With Oxygen glasses can hold up to 8 l O2/ Min. given (oxygen concentration of the inhaled air 30 - 50%). The 1 - 2 cm long inlet ports are inserted into the patient's nostrils on both sides, the loops of the O2-Glasses (are also the O2-to-be-fed tubes) lie behind the ears like glasses temples and are brought together again under the chin. The patient can breathe through his mouth and nose. Since many patients find the oxygen cannula uncomfortable and make it difficult for them to speak and eat, they are only used for short periods of time. In addition, the O2-Glasses for pressure points behind the ears as well as in and under the nose when lying down for a long time.

Oxygen mask

The simple O2-Maskallows a high O for a short time2-Dosing from 6 - 10 l / min. It is placed loosely on the nose and mouth and attached to the back of the head with a rubber band. The exhaled air escapes through the side holes in the mask. Many patients are afraid, insecure and feel constricted because speaking is impeded and food cannot be consumed. The oxygen flow must not be less than 6 l / min. decrease, otherwise there will be a CO2- There may be a jam in the mask.
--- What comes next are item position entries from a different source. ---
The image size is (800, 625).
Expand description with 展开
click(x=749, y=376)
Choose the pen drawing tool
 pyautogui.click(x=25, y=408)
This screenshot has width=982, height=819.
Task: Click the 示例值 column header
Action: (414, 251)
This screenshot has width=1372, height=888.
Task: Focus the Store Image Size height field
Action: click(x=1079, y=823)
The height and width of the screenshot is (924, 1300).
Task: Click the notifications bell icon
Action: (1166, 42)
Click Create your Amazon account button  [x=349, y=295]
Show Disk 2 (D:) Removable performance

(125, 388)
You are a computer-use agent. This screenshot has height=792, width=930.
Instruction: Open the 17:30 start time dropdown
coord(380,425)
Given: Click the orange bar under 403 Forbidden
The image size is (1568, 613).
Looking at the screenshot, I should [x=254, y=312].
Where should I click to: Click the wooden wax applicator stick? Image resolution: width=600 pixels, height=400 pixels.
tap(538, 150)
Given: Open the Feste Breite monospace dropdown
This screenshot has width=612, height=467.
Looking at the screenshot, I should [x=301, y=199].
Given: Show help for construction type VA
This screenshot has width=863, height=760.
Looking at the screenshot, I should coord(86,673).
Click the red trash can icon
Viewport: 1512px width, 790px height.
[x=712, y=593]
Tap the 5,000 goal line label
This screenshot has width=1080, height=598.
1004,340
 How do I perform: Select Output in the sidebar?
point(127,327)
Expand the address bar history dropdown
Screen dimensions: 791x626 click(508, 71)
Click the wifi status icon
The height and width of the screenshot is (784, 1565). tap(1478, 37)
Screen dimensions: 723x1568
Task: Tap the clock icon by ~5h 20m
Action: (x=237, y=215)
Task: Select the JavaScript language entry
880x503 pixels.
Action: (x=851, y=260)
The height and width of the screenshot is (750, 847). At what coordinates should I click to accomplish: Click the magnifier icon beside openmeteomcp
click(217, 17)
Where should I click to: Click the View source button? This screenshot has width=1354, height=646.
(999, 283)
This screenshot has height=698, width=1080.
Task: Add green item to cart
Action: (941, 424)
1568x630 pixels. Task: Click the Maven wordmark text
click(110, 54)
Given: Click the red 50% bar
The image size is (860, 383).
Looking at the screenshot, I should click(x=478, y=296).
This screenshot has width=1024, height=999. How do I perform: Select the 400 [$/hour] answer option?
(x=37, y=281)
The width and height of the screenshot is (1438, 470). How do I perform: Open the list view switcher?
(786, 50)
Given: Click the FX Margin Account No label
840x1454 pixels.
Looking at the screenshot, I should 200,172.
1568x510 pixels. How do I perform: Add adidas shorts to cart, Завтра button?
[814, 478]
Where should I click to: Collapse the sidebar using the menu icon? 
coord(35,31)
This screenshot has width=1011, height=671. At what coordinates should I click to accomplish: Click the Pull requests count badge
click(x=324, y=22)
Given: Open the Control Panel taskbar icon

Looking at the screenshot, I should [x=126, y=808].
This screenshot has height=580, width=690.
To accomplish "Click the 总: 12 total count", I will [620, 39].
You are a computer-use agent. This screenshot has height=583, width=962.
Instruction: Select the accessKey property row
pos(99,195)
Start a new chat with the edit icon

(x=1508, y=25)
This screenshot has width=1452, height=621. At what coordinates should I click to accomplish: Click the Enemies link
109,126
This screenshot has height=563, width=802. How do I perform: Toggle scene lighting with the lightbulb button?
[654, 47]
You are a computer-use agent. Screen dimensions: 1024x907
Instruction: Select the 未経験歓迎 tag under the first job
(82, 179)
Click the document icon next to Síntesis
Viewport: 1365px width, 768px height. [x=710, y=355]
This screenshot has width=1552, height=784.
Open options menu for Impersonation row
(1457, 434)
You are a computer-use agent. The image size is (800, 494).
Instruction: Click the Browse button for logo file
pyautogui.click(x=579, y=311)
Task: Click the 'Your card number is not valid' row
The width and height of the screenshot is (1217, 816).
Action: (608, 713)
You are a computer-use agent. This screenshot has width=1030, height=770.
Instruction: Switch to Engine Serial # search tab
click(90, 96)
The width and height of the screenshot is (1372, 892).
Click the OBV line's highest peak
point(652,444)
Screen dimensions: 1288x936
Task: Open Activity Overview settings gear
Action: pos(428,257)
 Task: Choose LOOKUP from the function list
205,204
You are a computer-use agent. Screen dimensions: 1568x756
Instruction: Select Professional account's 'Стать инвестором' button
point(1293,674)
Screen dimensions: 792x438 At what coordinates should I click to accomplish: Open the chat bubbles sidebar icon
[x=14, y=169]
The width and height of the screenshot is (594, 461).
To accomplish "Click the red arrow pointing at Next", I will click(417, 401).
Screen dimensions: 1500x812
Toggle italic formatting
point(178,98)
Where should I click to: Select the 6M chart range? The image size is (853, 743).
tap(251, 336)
Oxygen concentrations up to almost 100% are just through O2-Masks with valve or Reservoir bag to achieve.

Monitoring of the patient under oxygen therapy

Oxygen therapy patients require special attention. Patient observation and documentation extend to:

· Breathing

Pulse (tachycardia?)

· State of consciousness

Skin (cyanosis? Pressure points?)

· Nasal and oral mucosa

· Oxygen dosage, probe position and distilled water quantity.

Attention! Breathing paralysis due to the administration of oxygen
Particular caution is required in patients with chronic obstructive pulmonary disease. Your body has to deal with the constantly increased CO2-Content in the blood "used". The only one Respiratory drive represents the lack of oxygen in the blood. If this is now remedied by the oxygen therapy, the last breathing stimulus is omitted. This can lead to extreme CO2-Increase and to Respiratory paralysis ("CO2- Anesthesia "), which requires intubation and, if not noticed, is fatal. If a patient becomes increasingly cloudy during oxygen therapy, this must be a sign of CO2- ascent are counted - O2 switch off immediately and call a doctor!